* _DIRECTIONS_:
In the listing below, find the line with "Open the 查看(V) menu" and the line with "Select the title". Repeat those two lines and all lines between them exactly.

* _GIVEN INFORMATION_:
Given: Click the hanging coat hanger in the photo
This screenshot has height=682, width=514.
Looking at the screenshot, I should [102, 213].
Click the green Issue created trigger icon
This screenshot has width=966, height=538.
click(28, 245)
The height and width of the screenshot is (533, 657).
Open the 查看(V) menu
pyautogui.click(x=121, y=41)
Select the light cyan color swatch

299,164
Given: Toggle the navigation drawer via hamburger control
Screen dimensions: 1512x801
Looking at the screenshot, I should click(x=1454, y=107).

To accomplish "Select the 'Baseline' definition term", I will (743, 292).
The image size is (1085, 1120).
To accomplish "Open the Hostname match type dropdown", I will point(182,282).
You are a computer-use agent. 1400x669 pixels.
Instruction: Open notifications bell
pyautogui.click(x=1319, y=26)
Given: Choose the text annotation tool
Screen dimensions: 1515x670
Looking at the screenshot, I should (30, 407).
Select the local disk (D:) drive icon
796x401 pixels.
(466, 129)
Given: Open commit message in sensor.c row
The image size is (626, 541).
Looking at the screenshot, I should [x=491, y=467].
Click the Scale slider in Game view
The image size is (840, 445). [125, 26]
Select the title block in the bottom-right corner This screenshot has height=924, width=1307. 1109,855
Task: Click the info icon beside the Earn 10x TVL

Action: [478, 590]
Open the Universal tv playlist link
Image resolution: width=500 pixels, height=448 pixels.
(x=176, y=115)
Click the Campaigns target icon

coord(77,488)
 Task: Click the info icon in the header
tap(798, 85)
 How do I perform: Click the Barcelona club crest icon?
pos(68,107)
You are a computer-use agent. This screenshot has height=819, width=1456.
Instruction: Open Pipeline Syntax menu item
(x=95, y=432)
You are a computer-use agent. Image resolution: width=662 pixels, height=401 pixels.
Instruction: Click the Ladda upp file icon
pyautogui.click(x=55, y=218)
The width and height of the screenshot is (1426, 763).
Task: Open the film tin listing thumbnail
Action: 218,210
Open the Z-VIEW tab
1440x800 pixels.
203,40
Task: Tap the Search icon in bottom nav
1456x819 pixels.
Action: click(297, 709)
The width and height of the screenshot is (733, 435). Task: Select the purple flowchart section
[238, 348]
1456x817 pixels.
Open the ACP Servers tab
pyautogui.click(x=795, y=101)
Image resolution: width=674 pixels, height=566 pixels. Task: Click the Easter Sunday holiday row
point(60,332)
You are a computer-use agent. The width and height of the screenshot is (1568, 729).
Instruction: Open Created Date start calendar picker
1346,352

* _WRITTEN ANSWER_:
Open the 查看(V) menu
pyautogui.click(x=121, y=41)
Select the light cyan color swatch

299,164
Given: Toggle the navigation drawer via hamburger control
Screen dimensions: 1512x801
Looking at the screenshot, I should click(x=1454, y=107).

To accomplish "Select the 'Baseline' definition term", I will (743, 292).
The image size is (1085, 1120).
To accomplish "Open the Hostname match type dropdown", I will point(182,282).
You are a computer-use agent. 1400x669 pixels.
Instruction: Open notifications bell
pyautogui.click(x=1319, y=26)
Given: Choose the text annotation tool
Screen dimensions: 1515x670
Looking at the screenshot, I should (30, 407).
Select the local disk (D:) drive icon
796x401 pixels.
(466, 129)
Given: Open commit message in sensor.c row
The image size is (626, 541).
Looking at the screenshot, I should [x=491, y=467].
Click the Scale slider in Game view
The image size is (840, 445). [125, 26]
Select the title block in the bottom-right corner This screenshot has height=924, width=1307. 1109,855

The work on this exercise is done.